LONDON/OSLO (Reuters) – Industrialised nations can deepen planned cuts in greenhouse gas emissions to shore up a U.N. climate treaty due in December but analysts say there are risks they will promise more than they deliver.
Measures such as paying to protect tropical forests — which soak up carbon as they grow — or wider use of carbon trading could help recession-hit rich nations add to pledged 2020 cuts which now total just 10 to 14 percent below 1990 levels.
That range is far short of the 25 to 40 percent outlined by the U.N. climate panel to avoid the worst of droughts, storms, heatwaves and rising seas. And developing nations such as China and India say the rich should cut by at least 40 percent.
“If we got closer to 20 or 25 percent…including forests and offsets then I think that would be pretty good,” said Mark Kenber, policy director at The Climate Group in London. A new U.N. deal is due to be agreed in Copenhagen on Dec. 18.
To close the gap between 14 percent and 25 percent, developed nations as a group would have to offer extra annual reductions of 2.0 billion tonnes of carbon dioxide — equivalent to the combined emissions of Japan and Canada.
And there are risks some cuts may be hard to quantify — for example offers of funds to boost low-carbon technologies.
“I’m certain that there will be a number of accounting exercises that may raise the numbers from today’s level,” said Knut Alfsen, head of research at the Center for International Climate and Environmental Research in Oslo (CICERO).
Countries with opportunities for deeper cuts included the Ukraine, Belarus, Russia, the United States and Canada, he said.
UNAMBITIOUS
“Everybody’s got a great reason not to put something on the table. As of today we’re not heading to an ambitious outcome,” said Nick Mabey, head of the E3G think tank in London.
Yvo de Boer, head of the U.N. Climate Change Secretariat, said there were legitimate ways of adding to planned cuts.
“Are we going to see broader issues of forestry addressed? What gases will be included? It’s unclear at the moment to what extent flexibility mechanisms, offsets will apply on top of domestic action,” he said.
Offsets let polluters invest, for instance, in a wind farm, a forest or a solar panel to counter emissions from burning fossil fuels.
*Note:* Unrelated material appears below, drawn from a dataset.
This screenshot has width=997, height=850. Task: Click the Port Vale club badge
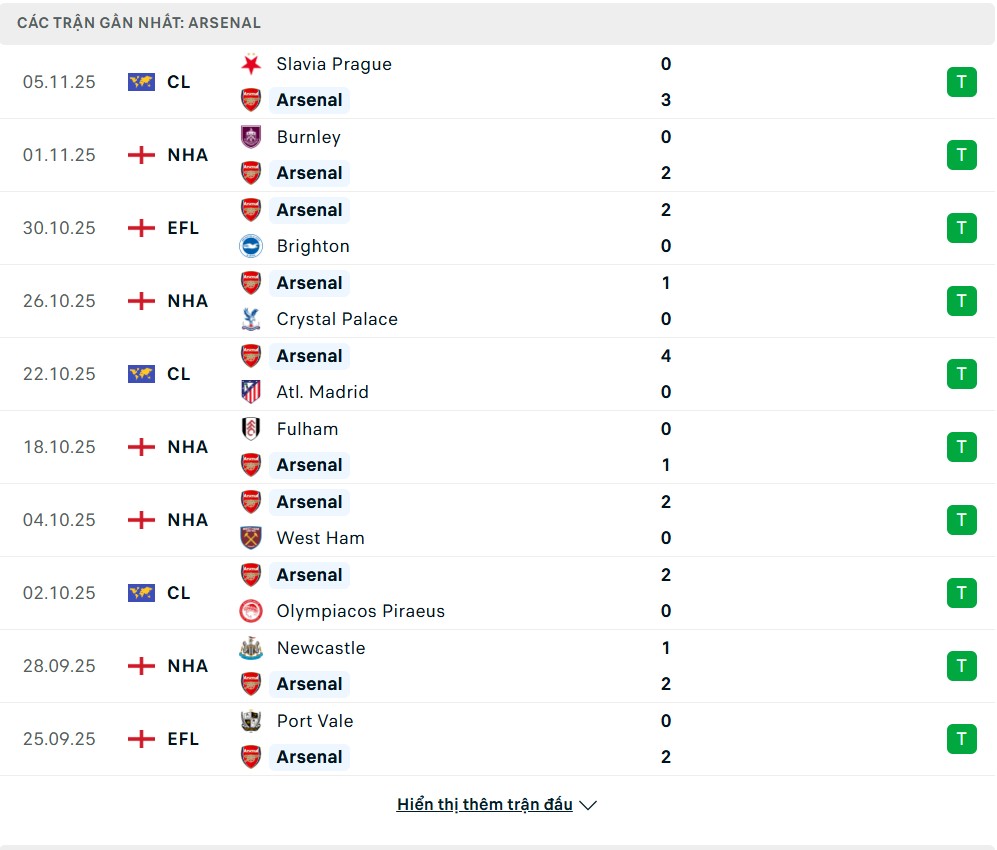click(x=251, y=721)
Flexibility mechanisms include carbon trading or investments in developing nations.
“People are looking at politicians to deliver real reductions, not smoke and mirrors,” he added.
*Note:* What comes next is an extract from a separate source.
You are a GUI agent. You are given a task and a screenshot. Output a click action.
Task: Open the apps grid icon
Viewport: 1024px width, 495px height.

Analysts say tougher action is possible, for instance to tighten U.S. President Barack Obama’s 2020 goal of returning emissions to 1990 levels, a 14 percent cut from 2007. It is widely criticised by developing nations as inadequate.
The World Resources Institute (WRI) think-tank in Washington, for instance, said U.S. emissions could fall by 17 percent below 1990 levels by 2020 with “complementary” policies.
For example, the United States could offer in Copenhagen to turn international measures in its draft climate law, such as funds to protect rainforests, into binding commitments and count those as emissions cuts within its 2020 target.
“There is always room for negotiation,” said Kelly Levin of the WRI, of possibilities for all industrialised nations to step up regulatory standards, taxes and fees, cap and trade, clean energies, offsets or even crack down on illegal logging.